Prefer a UI? The generic Vectros data-plane app can browse, filter, and edit the same note records directly — same data, same context, a point-and-click alternative to the conversational path.

3. See it work

The "aha" is semantic recall. Capture a note about "cutting churn by re-engaging dormant accounts," then later ask "how do I keep customers from leaving?" — you never used the word "churn," but Second Brain finds the note anyway, because hybrid_search matches on meaning, not just shared keywords.

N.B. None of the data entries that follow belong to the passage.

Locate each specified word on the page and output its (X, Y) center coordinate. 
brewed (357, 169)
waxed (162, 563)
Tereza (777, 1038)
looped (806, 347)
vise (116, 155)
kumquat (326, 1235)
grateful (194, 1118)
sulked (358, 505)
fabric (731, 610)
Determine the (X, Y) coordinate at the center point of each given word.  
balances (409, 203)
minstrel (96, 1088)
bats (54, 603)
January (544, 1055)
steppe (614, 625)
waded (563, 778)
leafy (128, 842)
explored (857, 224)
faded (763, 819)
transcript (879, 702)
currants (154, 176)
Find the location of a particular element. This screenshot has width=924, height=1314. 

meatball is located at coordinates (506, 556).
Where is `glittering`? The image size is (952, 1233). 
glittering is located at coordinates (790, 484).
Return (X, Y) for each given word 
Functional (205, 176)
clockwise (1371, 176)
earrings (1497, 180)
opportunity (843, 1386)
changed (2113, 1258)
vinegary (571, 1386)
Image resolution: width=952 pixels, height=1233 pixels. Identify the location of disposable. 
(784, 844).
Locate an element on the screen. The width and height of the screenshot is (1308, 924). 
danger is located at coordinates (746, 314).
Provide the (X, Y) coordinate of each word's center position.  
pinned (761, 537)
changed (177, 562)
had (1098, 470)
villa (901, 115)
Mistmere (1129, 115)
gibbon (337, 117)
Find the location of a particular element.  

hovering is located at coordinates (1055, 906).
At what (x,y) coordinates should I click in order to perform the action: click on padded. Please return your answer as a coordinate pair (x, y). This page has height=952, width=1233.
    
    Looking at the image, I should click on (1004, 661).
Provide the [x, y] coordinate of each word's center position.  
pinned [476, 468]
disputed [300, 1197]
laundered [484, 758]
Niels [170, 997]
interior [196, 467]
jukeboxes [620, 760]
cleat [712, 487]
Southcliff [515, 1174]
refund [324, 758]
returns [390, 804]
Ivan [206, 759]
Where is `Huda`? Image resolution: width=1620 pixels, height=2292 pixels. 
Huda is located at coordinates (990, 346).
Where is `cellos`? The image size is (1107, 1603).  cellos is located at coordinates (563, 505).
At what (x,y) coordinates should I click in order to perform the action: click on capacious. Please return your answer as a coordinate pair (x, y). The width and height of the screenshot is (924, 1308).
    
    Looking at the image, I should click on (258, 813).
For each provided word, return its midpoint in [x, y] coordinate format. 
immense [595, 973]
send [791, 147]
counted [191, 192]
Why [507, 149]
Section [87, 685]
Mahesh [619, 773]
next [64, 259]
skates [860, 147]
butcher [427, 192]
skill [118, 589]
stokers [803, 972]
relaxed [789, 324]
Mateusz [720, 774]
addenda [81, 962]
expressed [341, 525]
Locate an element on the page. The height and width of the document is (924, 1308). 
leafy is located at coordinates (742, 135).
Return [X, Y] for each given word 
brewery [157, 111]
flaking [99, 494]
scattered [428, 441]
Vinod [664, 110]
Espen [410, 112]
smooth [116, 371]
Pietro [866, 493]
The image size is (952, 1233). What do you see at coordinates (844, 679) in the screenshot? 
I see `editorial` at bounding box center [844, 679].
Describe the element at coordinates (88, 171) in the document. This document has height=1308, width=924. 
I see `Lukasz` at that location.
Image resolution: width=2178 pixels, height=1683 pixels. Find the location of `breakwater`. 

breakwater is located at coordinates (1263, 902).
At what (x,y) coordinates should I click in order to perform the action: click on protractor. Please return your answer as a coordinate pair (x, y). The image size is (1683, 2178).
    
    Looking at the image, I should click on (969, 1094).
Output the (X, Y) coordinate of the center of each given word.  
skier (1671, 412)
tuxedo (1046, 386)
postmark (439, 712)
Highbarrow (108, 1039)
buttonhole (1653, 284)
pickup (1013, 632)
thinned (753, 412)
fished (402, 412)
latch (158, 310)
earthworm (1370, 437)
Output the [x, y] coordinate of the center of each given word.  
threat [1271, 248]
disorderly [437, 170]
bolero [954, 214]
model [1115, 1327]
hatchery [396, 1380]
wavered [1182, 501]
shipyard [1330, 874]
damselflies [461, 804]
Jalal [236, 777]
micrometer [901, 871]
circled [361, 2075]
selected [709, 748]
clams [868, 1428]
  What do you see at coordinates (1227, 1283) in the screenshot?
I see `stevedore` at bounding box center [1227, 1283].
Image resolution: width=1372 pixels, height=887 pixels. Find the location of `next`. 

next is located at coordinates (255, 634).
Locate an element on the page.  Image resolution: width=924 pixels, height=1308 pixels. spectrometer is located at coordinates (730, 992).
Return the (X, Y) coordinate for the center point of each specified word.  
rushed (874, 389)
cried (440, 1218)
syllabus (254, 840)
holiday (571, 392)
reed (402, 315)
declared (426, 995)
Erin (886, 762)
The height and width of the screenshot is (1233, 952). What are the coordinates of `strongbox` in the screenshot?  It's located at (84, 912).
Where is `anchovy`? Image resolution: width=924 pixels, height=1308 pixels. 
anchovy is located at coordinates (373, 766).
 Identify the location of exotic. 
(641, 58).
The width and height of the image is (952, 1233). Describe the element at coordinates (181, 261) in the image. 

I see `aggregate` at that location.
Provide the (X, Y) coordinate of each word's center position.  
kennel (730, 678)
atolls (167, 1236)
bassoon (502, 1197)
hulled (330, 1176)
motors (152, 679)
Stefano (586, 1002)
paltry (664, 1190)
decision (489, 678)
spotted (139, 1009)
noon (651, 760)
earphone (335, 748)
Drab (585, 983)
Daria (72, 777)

Then ask a question instead of searching — "what ideas have I saved for reducing churn?" — and rag_ask answers in prose grounded in your actual notes, naming the source notes each claim drew from. That is the whole pitch: your scattered captures become something you can ask, and trust the answer because it tells you which notes it came from. (Citations name the notes today; one-click click-through to the source arrives with a later backend update.)

How it maps to Vectros

  • Records — each note is a schema-validated note record; record_create writes them, record_query reads them back.
  • HYBRID search — the note schema's HYBRID index combines keyword (title) and semantic (body) recall; hybrid_search is how "find by meaning" works.
  • RAG / ask, grounded with citationsrag_ask answers questions from the body text of your notes and returns citations to the source notes.
  • Lookups — exact and enumerate — the unique externalId lookup retrieves a known note exactly (and is the upsert key that keeps re-captures from duplicating); the non-unique source/status lookups let record_query enumerate a slice without a search. Lookup and search are complementary, not redundant.
  • Version history — writes to the note schema accumulate immutable version rows, so the edit history of every note is preserved — and archiving (status → archived) keeps the record instead of deleting it.

Notes & limits

  • You supply the content. The agent does not scrape the web — there are no web-fetch or web-search tools in this surface. To capture a link or an article, you paste the text in; the agent stores what you give it.
  • The bridge token is a real step. Bootstrapping needs early-access plus a Cognito bridge token from the dev portal — a one-time human action, not yet self-serve.
  • Synthetic data only in this preview. Treat anything you capture here as illustrative, not a system of record for sensitive material.
  • One note at a time. The conversational flow captures notes individually; there is no bulk import in this no-code path today.